> Source passage:
========================================

# Goats and watermelon



## Lairvine (Feb 27, 2005)

Do goats eat watermelon? Is it ok to give to them?
thanks
Lee Ann


----------



## goatmarm (Nov 19, 2005)

---


----------



## Lairvine (Feb 27, 2005)

OK thank you


----------



## Patty0315 (Feb 1, 2004)

I chop nothing up and they still eat it. Any produce from the garden except onions and peppers they eat.

Patty


----------



## GoatLove (Jun 19, 2006)

Mine love cataloupe from the garden-they eat the WHOLE thing!


----------



## lijj (Jul 7, 2005)

We have an apple tree who's apples get full of bugs and rotten and stuff, and the goats eat them. The apples are on the ground, and if the apple is too big, the goat takes off a piece with its bottom teeth. A few times Annie has choked on an apple.... not pretty, but if she would chew it better she wouldn't have that problem.


----------



## Alice In TX/MO (May 10, 2002)

Our little dwarf goats love watermelon!


----------



## AllWolf (Dec 27, 2005)

My goats will not even touch watermelon but if you show them a lollipop they love it. Gave them peanut butter crackers and you better watch out they run clear over top of you for them. They also love ceral to eat..


----------

========================================

> Data shown:
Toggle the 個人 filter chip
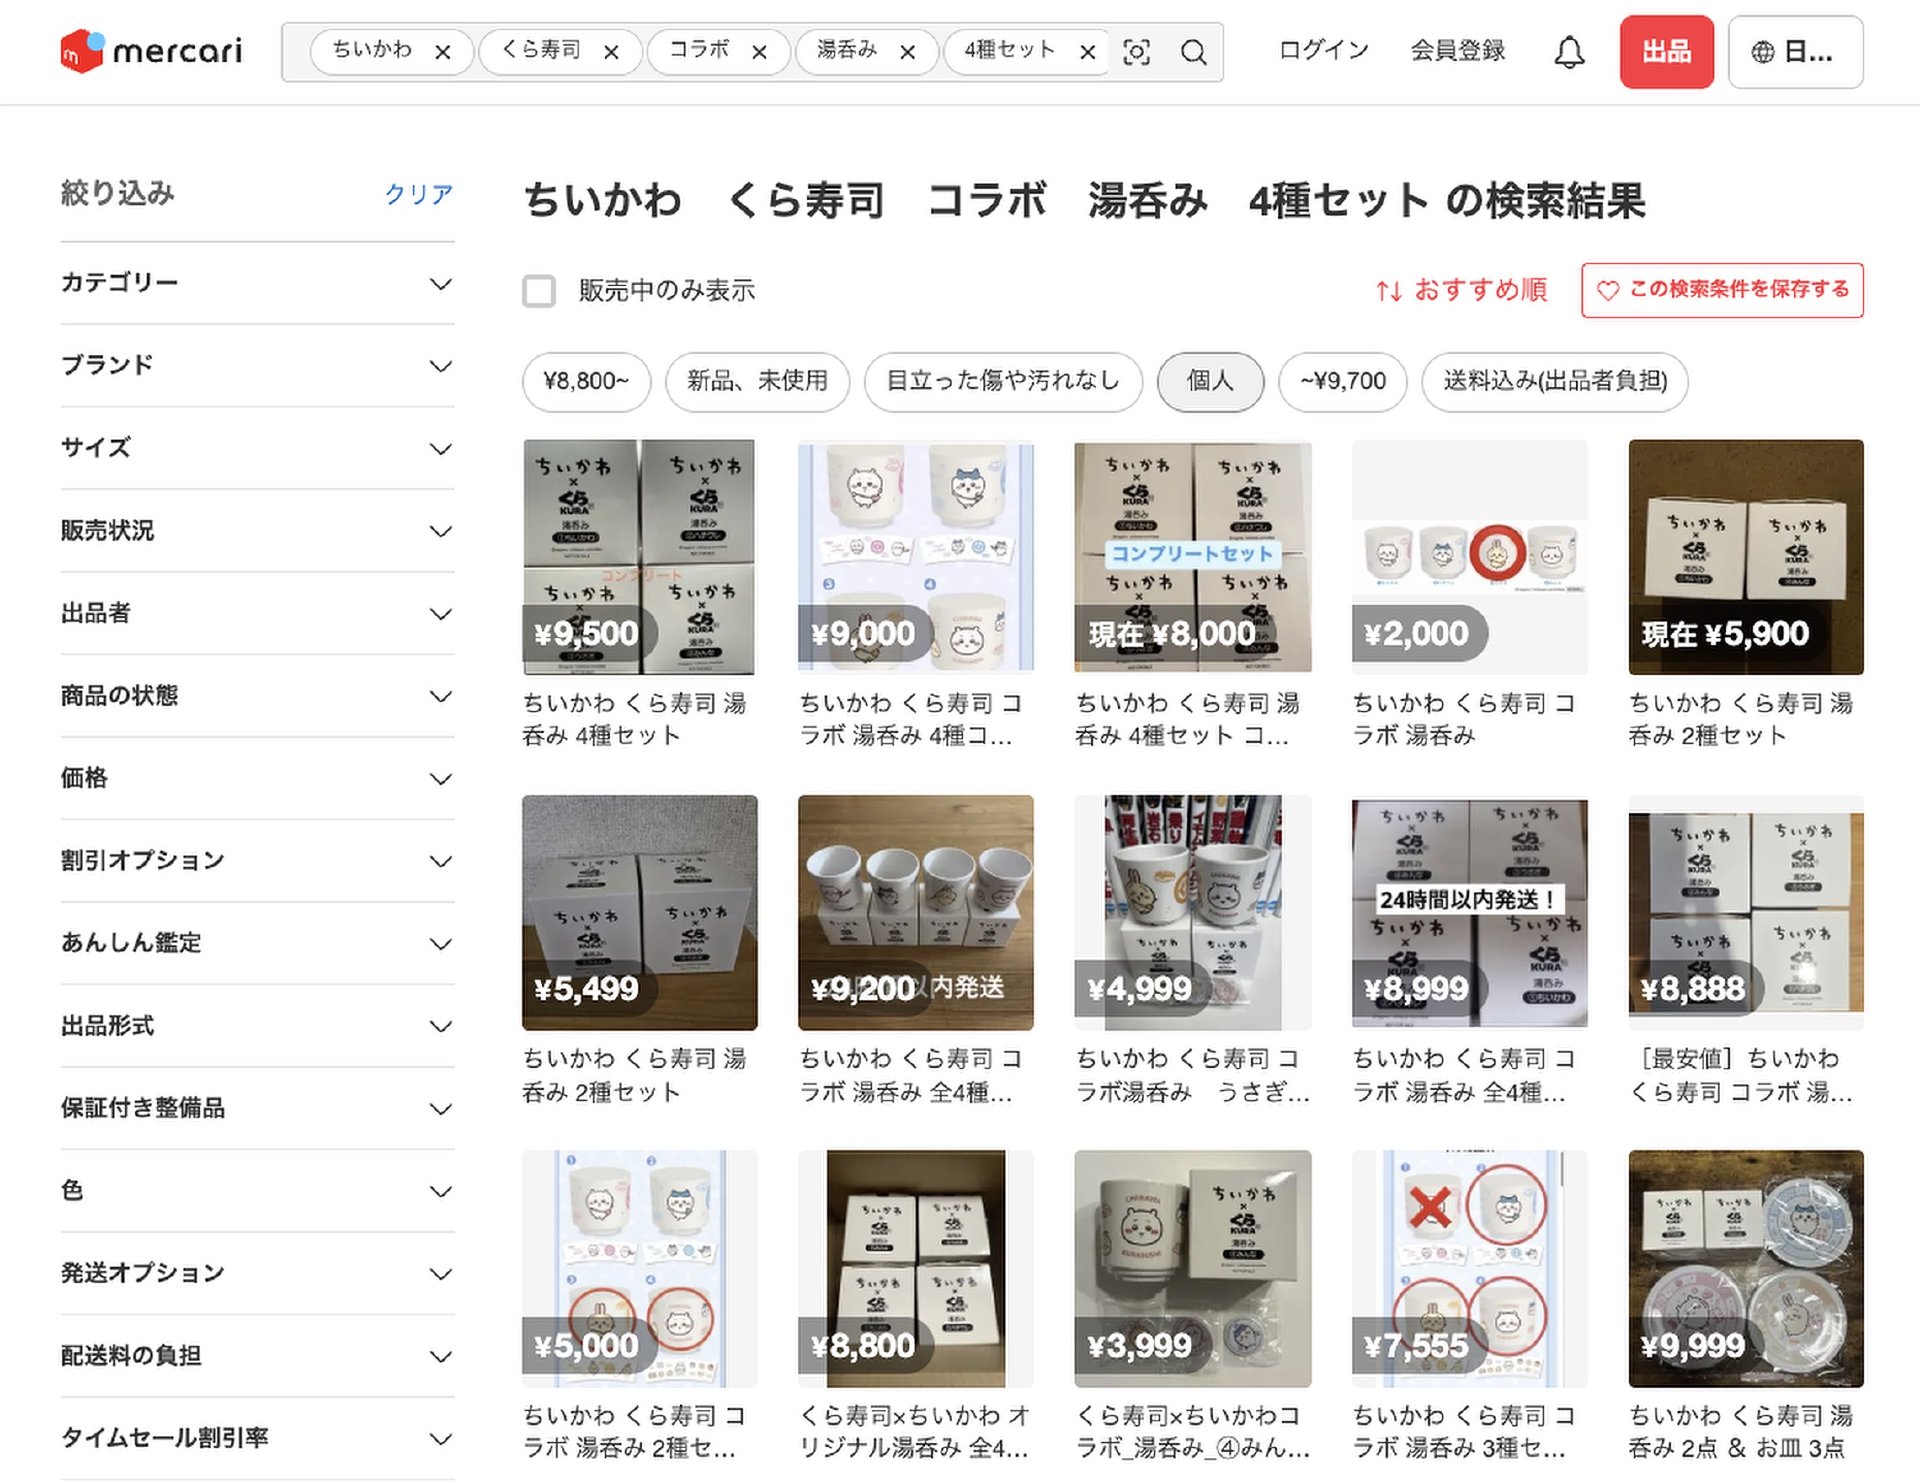1920x1482 pixels. [1210, 381]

========================================

> Aim: Quote the part of the thread on goats and watermelon that opens with the words containing "## AllWolf (Dec" and closes with "ceral to eat..". The data above comes from a separate source unrelated to the thread on goats and watermelon.

> Exercise response:
## AllWolf (Dec 27, 2005)

My goats will not even touch watermelon but if you show them a lollipop they love it. Gave them peanut butter crackers and you better watch out they run clear over top of you for them. They also love ceral to eat..